§ **What is required**:
Reproduce the data below without any change, starting at the line that contains "Select the green" and ending at the line that contains "coord(515,20)", with both of those lines included.

§ **Input rows**:

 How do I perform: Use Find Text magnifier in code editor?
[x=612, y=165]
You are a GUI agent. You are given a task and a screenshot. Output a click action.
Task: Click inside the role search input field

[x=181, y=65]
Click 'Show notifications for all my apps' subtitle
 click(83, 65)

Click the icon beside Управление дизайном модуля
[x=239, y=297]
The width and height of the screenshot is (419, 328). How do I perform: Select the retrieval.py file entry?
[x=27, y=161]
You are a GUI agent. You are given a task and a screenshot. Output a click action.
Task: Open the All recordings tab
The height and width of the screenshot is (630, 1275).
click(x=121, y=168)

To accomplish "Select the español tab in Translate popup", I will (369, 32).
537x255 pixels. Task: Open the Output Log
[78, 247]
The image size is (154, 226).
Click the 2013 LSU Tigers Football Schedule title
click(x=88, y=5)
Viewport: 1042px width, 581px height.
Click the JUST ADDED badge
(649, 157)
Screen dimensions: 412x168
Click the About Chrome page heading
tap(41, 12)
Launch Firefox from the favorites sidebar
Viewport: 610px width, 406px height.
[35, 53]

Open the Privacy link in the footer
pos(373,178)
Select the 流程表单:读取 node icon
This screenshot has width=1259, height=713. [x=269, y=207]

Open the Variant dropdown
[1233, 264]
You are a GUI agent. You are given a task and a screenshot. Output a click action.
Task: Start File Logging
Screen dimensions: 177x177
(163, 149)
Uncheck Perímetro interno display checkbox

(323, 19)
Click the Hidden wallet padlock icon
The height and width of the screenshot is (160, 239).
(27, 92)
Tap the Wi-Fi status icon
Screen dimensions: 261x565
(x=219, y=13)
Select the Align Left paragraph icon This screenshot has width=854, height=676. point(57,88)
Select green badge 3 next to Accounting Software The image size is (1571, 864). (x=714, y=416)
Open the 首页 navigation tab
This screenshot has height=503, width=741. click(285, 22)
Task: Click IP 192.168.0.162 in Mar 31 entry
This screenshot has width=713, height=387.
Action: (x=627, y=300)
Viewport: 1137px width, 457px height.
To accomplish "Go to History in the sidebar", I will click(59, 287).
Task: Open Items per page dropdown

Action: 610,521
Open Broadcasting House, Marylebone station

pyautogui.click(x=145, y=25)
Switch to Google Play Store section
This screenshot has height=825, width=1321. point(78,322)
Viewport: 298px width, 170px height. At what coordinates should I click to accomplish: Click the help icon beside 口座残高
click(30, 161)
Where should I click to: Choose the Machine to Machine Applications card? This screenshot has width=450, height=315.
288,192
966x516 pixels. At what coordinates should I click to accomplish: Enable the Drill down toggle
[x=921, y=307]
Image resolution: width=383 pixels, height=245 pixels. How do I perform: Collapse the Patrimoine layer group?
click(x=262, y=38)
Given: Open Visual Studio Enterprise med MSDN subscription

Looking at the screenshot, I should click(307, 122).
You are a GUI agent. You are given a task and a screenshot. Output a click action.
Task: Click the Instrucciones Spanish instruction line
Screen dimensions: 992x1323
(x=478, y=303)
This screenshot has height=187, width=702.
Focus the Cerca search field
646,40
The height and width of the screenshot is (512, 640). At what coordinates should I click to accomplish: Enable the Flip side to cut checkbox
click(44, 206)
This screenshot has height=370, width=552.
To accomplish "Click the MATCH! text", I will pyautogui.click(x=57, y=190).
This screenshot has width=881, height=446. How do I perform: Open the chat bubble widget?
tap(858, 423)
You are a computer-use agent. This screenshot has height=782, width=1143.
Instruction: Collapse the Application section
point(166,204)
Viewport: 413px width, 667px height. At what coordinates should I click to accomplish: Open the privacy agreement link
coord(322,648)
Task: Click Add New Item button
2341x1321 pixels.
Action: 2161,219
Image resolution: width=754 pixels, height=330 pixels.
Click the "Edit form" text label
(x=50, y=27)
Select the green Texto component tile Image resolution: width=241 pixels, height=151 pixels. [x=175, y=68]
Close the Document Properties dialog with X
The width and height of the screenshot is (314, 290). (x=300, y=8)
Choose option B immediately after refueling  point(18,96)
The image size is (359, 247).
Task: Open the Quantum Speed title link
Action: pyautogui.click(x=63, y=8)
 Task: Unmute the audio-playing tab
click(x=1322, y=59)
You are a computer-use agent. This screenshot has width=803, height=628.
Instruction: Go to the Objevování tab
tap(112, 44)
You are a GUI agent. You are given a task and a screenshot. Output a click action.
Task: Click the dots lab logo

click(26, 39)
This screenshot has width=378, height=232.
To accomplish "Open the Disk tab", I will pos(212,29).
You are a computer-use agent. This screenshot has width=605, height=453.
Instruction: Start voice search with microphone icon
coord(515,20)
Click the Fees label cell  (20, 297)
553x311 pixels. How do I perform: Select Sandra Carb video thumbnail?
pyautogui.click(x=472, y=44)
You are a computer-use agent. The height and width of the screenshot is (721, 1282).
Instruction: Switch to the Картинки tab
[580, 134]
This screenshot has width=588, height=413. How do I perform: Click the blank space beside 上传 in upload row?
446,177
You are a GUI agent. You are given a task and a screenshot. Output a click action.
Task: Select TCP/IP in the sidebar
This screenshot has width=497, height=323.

§ **Task response**:
Select the green Texto component tile Image resolution: width=241 pixels, height=151 pixels. [x=175, y=68]
Close the Document Properties dialog with X
The width and height of the screenshot is (314, 290). (x=300, y=8)
Choose option B immediately after refueling  point(18,96)
The image size is (359, 247).
Task: Open the Quantum Speed title link
Action: pyautogui.click(x=63, y=8)
 Task: Unmute the audio-playing tab
click(x=1322, y=59)
You are a computer-use agent. This screenshot has width=803, height=628.
Instruction: Go to the Objevování tab
tap(112, 44)
You are a GUI agent. You are given a task and a screenshot. Output a click action.
Task: Click the dots lab logo

click(26, 39)
This screenshot has width=378, height=232.
To accomplish "Open the Disk tab", I will pos(212,29).
You are a computer-use agent. This screenshot has width=605, height=453.
Instruction: Start voice search with microphone icon
coord(515,20)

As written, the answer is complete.